DATA FOR PROCESSING Block Start

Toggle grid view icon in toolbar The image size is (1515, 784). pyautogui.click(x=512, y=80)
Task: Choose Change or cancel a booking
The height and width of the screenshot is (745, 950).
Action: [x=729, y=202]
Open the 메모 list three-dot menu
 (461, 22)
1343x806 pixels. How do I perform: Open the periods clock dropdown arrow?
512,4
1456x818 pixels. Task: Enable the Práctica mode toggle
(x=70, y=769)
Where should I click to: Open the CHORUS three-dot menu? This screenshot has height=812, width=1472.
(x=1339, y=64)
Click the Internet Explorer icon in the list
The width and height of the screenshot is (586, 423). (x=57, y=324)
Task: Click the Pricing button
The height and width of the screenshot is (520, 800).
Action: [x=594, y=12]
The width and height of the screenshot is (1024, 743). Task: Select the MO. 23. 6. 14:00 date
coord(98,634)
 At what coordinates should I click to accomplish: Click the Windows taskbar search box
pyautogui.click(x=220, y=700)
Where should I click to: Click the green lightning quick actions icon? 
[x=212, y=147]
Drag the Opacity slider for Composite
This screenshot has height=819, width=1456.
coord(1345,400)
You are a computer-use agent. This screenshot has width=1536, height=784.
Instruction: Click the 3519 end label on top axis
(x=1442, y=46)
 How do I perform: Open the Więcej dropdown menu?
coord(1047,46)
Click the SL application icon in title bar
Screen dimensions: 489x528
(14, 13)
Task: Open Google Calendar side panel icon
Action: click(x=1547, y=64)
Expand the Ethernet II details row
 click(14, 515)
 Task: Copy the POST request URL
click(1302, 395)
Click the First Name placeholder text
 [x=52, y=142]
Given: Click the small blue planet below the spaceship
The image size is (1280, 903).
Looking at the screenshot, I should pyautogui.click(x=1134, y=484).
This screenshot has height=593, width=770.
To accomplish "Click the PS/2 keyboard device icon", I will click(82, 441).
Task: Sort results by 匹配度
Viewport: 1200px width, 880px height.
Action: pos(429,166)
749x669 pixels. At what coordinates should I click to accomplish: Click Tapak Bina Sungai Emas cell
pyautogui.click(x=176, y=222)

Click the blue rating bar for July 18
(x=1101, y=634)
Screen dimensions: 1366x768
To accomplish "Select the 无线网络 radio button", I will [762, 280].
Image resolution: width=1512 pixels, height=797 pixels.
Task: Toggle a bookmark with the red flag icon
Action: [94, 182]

DATA FOR PROCESSING Block End

WORK ORDER: Your answer should hold exactly the lines from the one containing "The image size is (1280, 903)." through the end of the entries above, and nothing else.

SOLUTION TO THIS EXERCISE:
The image size is (1280, 903).
Looking at the screenshot, I should pyautogui.click(x=1134, y=484).
This screenshot has height=593, width=770.
To accomplish "Click the PS/2 keyboard device icon", I will click(82, 441).
Task: Sort results by 匹配度
Viewport: 1200px width, 880px height.
Action: pos(429,166)
749x669 pixels. At what coordinates should I click to accomplish: Click Tapak Bina Sungai Emas cell
pyautogui.click(x=176, y=222)

Click the blue rating bar for July 18
(x=1101, y=634)
Screen dimensions: 1366x768
To accomplish "Select the 无线网络 radio button", I will [762, 280].
Image resolution: width=1512 pixels, height=797 pixels.
Task: Toggle a bookmark with the red flag icon
Action: [94, 182]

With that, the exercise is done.